- _What is asked_: In the listing below, rewrite the part that opens with the line containing "At what coordinates should I click to accomplish: Click" and runs through the end of the listing, changing "navigation bar" to "menu bar" and keeping everything else the same. Omit the pictures from your answer.

Rows of pointing data
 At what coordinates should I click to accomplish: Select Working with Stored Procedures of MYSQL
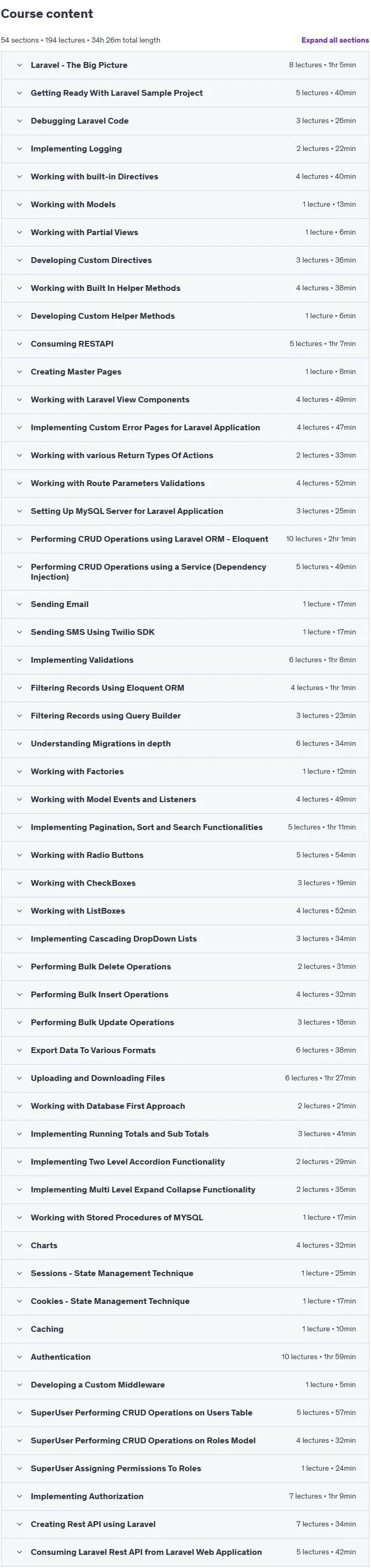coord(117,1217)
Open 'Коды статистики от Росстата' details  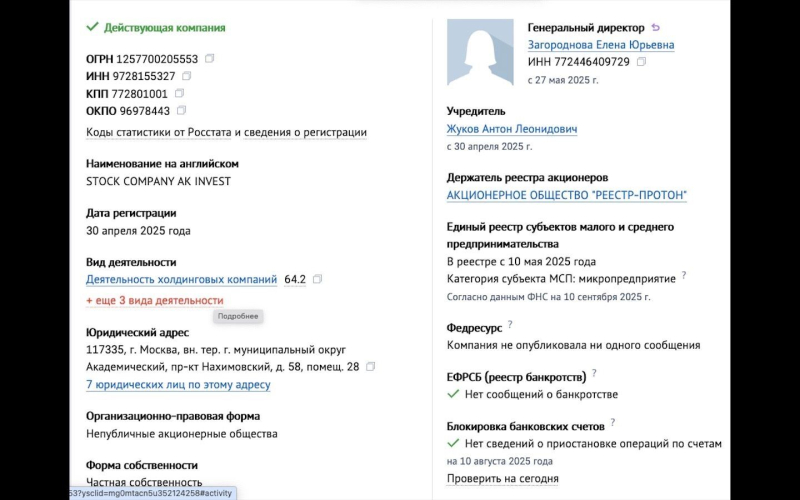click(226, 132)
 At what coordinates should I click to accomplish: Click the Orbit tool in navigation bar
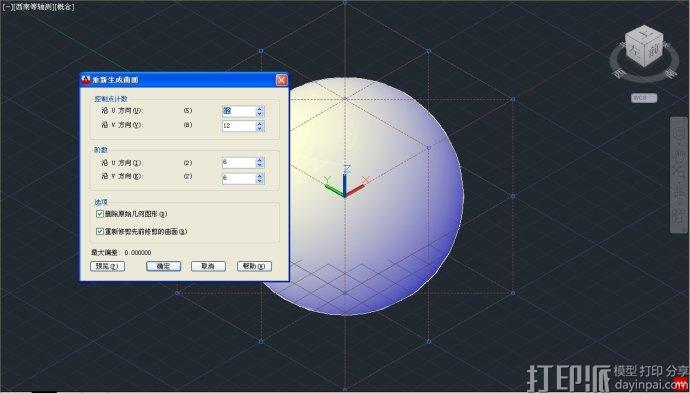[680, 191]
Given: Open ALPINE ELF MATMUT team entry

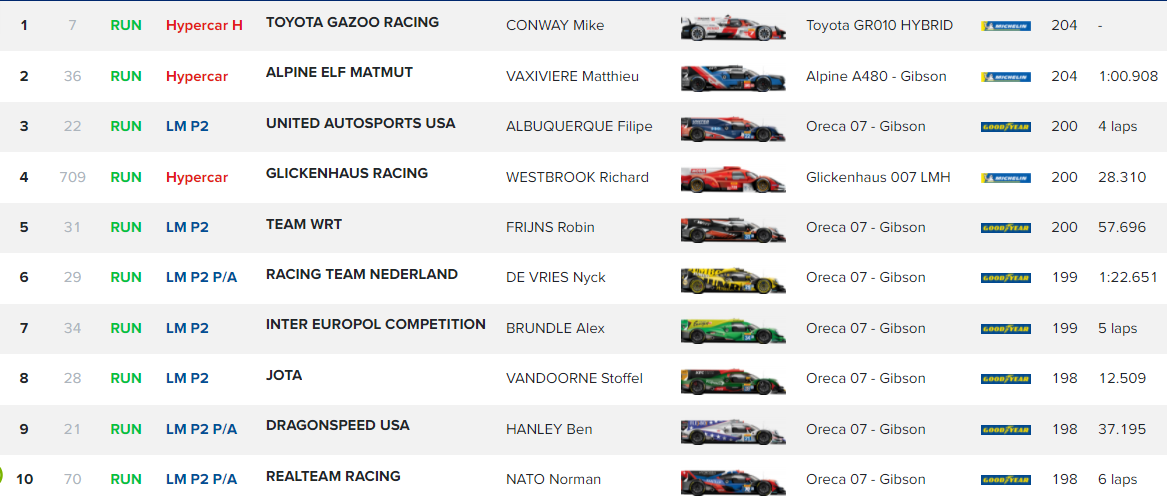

- _Complete answer_:
 At what coordinates should I click to accomplish: Click the Orbit tool in menu bar
[680, 191]
Given: Open ALPINE ELF MATMUT team entry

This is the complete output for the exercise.